Строй этот не только был сносен, но и живуч, и удобен вплоть до тех пор, пока был мертв определяющий его дух, пока от Петербурга можно было «отписаться». Но вот возникает гигантская кляуза, Свод Законов просыпается, пускается бумажная машина. Милые и добрые люди оказываются сплошь злодеями и преступниками, часто даже сами того не подозревая, добродетельный генерал-губернатор чувствует, что ничего распутать не в состоянии и бессильно бьется в бумажных тенетах юрисконсульта.

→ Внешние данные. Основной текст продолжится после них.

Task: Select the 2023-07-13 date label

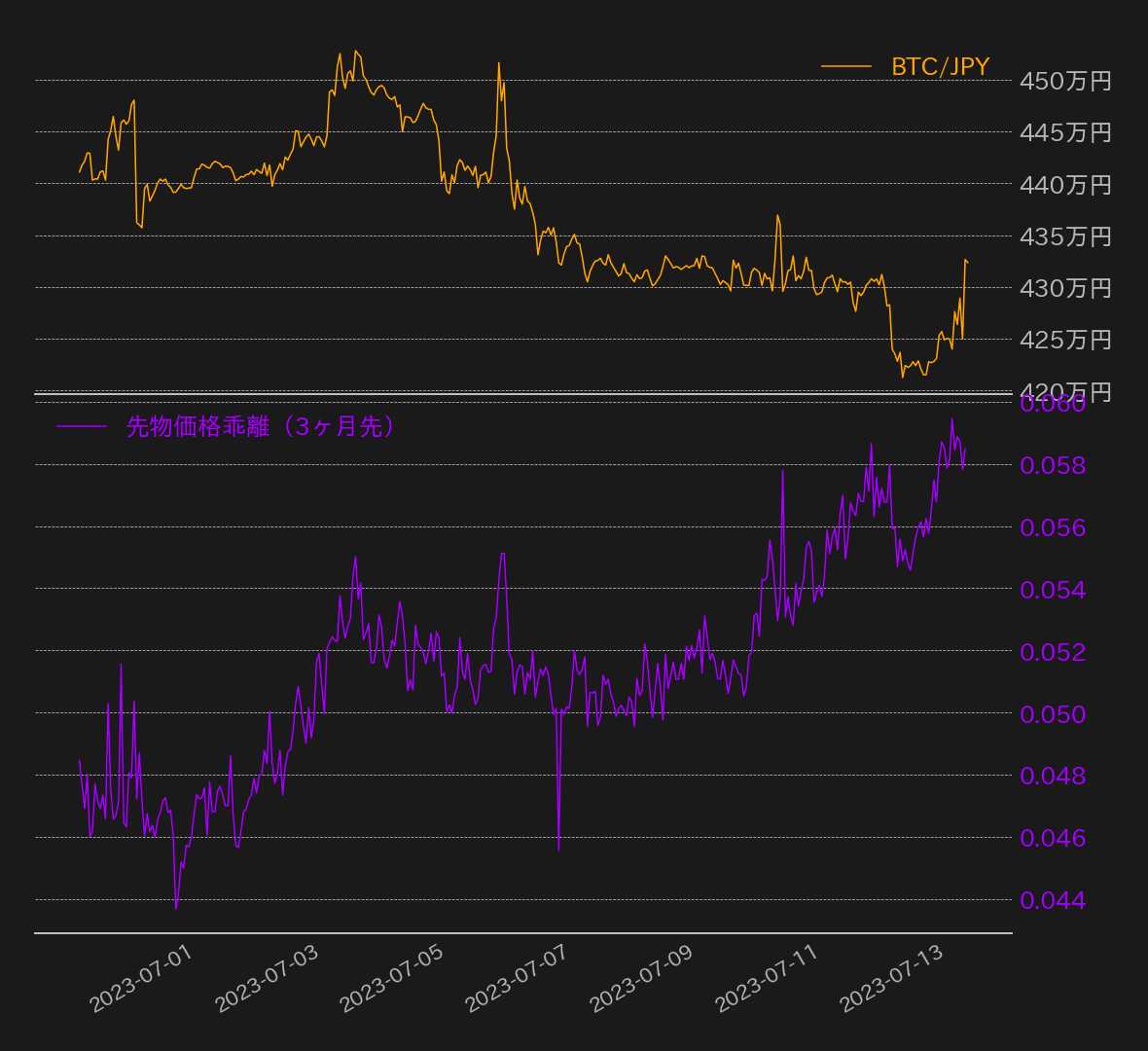Action: [891, 978]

Получается чепуха невообразимая: военно-полевой суд для гражданских чиновников!..
Вдумываясь глубже, пытаясь уловить отношения Гоголя к описываемому им миру, вы невольно приходите к тому выводу, что не люди, столь беспощадно, хоть и добродушно здесь осмеянные, виноваты и плохи, не крепостное даже право, на которое все валили, зияет тою раной, как нам рисовали, а вот этот дух бюрократизма, на котором были построены все отношения в области соприкосновения с государством. Все снизу соединялось на пассивную борьбу с этим началом, давало ему отпор и парализовало, как могло. Это начало мешало всему и держало страну на положении как бы завоеванной. И пока закон был обессилен, молчал и не шевелился, все жило, хотя и лишенное высших общественных функций. Просыпался этот закон, пытался отстоять свою жизнь и право — и положение обывателей становилось невыносимым. «Россия управляется столоначальниками», — метко определил император Николай I, и это анонимное управление мертвой бумаги лежало в основе той борьбы, которую жизнь вела с принципом, то побеждая, то отступая, сгибаясь и беспомощно уходя в себя.
Я не буду говорить о других сословиях, очерченных Гоголем едва несколькими штрихами. Духовенство было принижено и стояло в стороне, купечество торговало, плутовало и богатело, давая «кормы» администрации, жирея и благодушествуя на поставках и подрядах, но совершенно почти не участвуя даже в тогдашней жалкой умственной жизни и творчестве русского общества. Вся гоголевская Русь была исключительно дворянско-чиновничья — эти два элемента давали тон городу и деревне. Губернская администрация, более утонченная и образованная, уездная, более простая и грубая, — вот и вся разница.